Love never ends. But as for prophecies, they will come to an end; as for tongues, they will cease; as for knowledge, it will come to an end. For we know only in part, and we prophesy only in part; but when the complete comes, the partial will come to an end. When I was a child, I spoke like a child, I thought like a child, I reasoned like a child; when I became an adult, I put an end to childish ways. For now we see in a mirror, dimly, but then we will see face to face. Now I know only in part; then I will know fully, even as I have been fully known. And now faith, hope, and love abide, these three; and the greatest of these is love.

Comments:
So for the last two weeks Paul has talked at great lengths about spiritual gifts- and that we all have different ones but they are from the same God, and their use in communities and for God's service.  And then we have this reading, which a lot of people have heard, frequently, at weddings.  But when we read it in context of what Paul's been talking about for the last two weeks, it becomes clear very quickly that the love he's talking about isn't the romantic love between people getting married.
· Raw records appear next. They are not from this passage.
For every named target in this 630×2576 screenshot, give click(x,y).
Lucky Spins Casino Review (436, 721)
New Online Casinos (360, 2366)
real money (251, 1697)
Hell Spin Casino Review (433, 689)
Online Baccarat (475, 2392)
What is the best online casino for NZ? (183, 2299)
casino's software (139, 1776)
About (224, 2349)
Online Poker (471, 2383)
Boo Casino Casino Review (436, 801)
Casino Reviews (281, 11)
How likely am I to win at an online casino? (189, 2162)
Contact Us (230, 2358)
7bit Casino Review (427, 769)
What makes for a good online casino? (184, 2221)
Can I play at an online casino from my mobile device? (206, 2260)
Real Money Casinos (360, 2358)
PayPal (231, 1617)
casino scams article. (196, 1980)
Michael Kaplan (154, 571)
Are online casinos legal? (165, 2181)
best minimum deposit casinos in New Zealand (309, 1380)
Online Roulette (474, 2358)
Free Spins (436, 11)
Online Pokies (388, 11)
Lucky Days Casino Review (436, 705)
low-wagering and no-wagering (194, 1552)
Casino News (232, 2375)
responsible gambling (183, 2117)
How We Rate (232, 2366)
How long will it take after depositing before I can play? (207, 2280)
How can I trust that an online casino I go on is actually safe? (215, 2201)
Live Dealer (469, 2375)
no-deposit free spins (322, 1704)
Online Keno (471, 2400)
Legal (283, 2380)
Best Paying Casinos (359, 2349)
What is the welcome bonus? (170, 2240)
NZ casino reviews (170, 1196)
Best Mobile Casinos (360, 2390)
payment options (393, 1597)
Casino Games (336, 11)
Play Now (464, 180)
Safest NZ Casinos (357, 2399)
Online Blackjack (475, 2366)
In the first paragraph he talks about the importance of love to an individual.  It is the primary spiritual gift- without it, no other gifts are possible, nothing else matters.  In the second paragraph he talks about love in relationship- and certainly all of what he says is true both in human relationships and our relationships with God.  God is not petulant or irritable or abusive or fickle, and the love present in our relationships with each other leads us away from those actions, when we follow it.  And when all things end, and our other spiritual gifts are no longer needed, still love will bind us together, and we will be with God.

Luke 4:21-30
Then he began to say to them, “Today this scripture has been fulfilled in your hearing.” All spoke well of him and were amazed at the gracious words that came from his mouth. They said, “Is not this Joseph’s son?” He said to them, “Doubtless you will quote to me this proverb, ‘Doctor, cure yourself!’ And you will say, ‘Do here also in your hometown the things that we have heard you did at Capernaum.’” And he said, “Truly I tell you, no prophet is accepted in the prophet’s hometown. But the truth is, there were many widows in Israel in the time of Elijah, when the heaven was shut up three years and six months, and there was a severe famine over all the land; yet Elijah was sent to none of them except to a widow at Zarephath in Sidon. There were also many lepers in Israel in the time of the prophet Elisha, and none of them was cleansed except Naaman the Syrian.” When they heard this, all in the synagogue were filled with rage. They got up, drove him out of the town, and led him to the brow of the hill on which their town was built, so that they might hurl him off the cliff. But he passed through the midst of them and went on his way. 

Comments:
So, Jesus gets up in front of a worship service and claims to be God incarnate.  Now, that happens to be true, so when we look at it from a couple thousand years removed, the reaction of the town looks pretty radical- but if someone you'd known for years did that this Sunday at church, what would your reaction be?  So sure, that's one way to get yourself rejected from your home.  The people in the synagogue weren't taking Jesus very seriously after he'd said that.

But then we have Jesus pointing out that the prophets have not been able to heal or help everyone- that, in fact, people have gone on dying and suffering and sometimes starving while God's chosen messengers were right nearby.  And claiming to be the Messiah, the deliverer of the Jewish people, as Jesus just has, and then saying that- well, I'm guessing that leads to a whole different type of rejection entirely.  One that apparently involves cliffs.

But while he may not have been very diplomatic about it (and Jesus could certainly be very diplomatic when he chose to be, Luke abounds with stories about that) he was essentially pointing out something we already know to be true.  Trusting in God, and God's word, and God's word through the prophets, does not necessarily mean you'll be healed, or be made more safe than your neighbors.  The one promise God has made us- in the other readings today and, more implicitly, in this one- is that God is with us.  This is how God shows God's love for us, by being with us- by coming down and becoming human, and experiencing life, joy, grief and death as one of us.

Go in peace, serve the Lord.  Thanks be to God!